1つ目が「出力保証」で、太陽光モジュール(パネルのこと)1枚ずつの出力の低下を一定年数で最低値を保証するものです。
2つ目が「機器瑕疵保証」で、モジュールだけでなくパワコンなど含めたシステム全体の自然故障に対する保証です。
これには、パワコンの基盤の故障など最も多いトラブルが該当します。
3つ目は「自然災害保証」です。
メーカー側や、販売店の取り組みとして導入しているところもありますが、この自然災害保証についてはメーカーや購入先によって付帯の有無が異なります。
1つ目と2つ目の保証は、メーカーが10年といった期間で無償で保証してくれるケースがほとんどですが、自然災害保証だけは有償、もしくは別途での付帯を考えないといけません。
またメーカーの保証範囲内の自然故障では、メーカーが無償修理を行います。
よく新品に交換してくれるの?という質問を受けますが、保証の範囲はあくまで「原状復帰」で、一部が故障したからと言って商品を丸々交換するケースは少ないです。
該当の部品の在庫がなく修理ができない、交換しないと直らないといった特殊ケースで交換するケースはゼロではありませんが、原則「保証」は原状復帰の修理を無償で行うことを指します。
太陽光発電の「保険」とは
カンタンに解説すると「保証」は、一般的な使い方をしていたにも関わらず規定年数以内に自然故障が発生した場合に、修理などに対応してくれるものです。
それに対して「保険」は、自然災害で飛んで行ったモジュールが例えば隣家を傷つけたり、盗難された場合、またはそれらに伴う売電収入が減ったものへの補填を「保険」でまかないます。
また、2020年4月からは事業用の太陽光発電(10kW以上)では、再エネ特措法に基づく事業計画策定ガイドラインにおいて、「災害等による発電事業途中での修繕や撤去及び処分に備え、火災保険や地震保険等に加入する」ことが努力義務化されています。
昨今は、太陽光発電システムを自分の所有物としてではなく、「第三者所有モデル」という新しい仕組みも出てきているため、保険の必要性が上がってきています。
各保険会社でも太陽光発電向けの保険メニューも用意してきており、特に東京海上日動火災保険では廃棄費用・賠償責任に対する保険、損保ジャパンでは太陽光発電事業者様向け火災保険が販売されています。

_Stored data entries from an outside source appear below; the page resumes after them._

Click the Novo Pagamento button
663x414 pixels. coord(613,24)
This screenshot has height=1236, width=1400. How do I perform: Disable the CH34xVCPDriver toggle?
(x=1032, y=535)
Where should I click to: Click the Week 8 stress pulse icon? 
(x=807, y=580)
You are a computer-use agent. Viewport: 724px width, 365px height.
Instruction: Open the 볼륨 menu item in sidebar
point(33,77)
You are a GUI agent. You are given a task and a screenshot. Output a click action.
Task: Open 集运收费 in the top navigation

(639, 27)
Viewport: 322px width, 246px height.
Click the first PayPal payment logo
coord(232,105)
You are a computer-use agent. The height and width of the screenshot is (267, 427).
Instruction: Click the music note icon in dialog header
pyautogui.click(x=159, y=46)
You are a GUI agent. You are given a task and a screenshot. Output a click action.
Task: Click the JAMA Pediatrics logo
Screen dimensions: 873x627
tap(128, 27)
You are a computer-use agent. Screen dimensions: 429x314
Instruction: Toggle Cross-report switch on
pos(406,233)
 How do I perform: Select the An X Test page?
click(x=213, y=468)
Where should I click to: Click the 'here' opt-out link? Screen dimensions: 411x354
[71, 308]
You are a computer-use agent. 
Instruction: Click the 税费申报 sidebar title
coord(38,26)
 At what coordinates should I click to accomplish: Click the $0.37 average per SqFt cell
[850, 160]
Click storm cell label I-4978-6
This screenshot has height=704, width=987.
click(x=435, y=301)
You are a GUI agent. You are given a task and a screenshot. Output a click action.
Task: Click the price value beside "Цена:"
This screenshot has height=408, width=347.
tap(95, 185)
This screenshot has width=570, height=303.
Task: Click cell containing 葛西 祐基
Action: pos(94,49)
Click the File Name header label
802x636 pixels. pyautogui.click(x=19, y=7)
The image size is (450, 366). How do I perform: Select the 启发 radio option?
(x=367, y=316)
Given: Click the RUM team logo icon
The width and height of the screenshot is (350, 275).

それでは、つづいて家庭用・事業用に分けて太陽光発電向けの保険を掘り下げてきましょう。
家庭用における保険の考え方
家庭用では、わざわざ太陽光発電の保険に加入されている方は少ないです。
理由としては、基本的な故障に対するリスクは「保証」でカバーされているからです。
しかし、保証でカバーできない範囲はどこになるの?そしてどういった保険でカバーできるのか?といった部分を紹介していきたいと思います。
自然災害・事故に対する保険(自分に対する保険)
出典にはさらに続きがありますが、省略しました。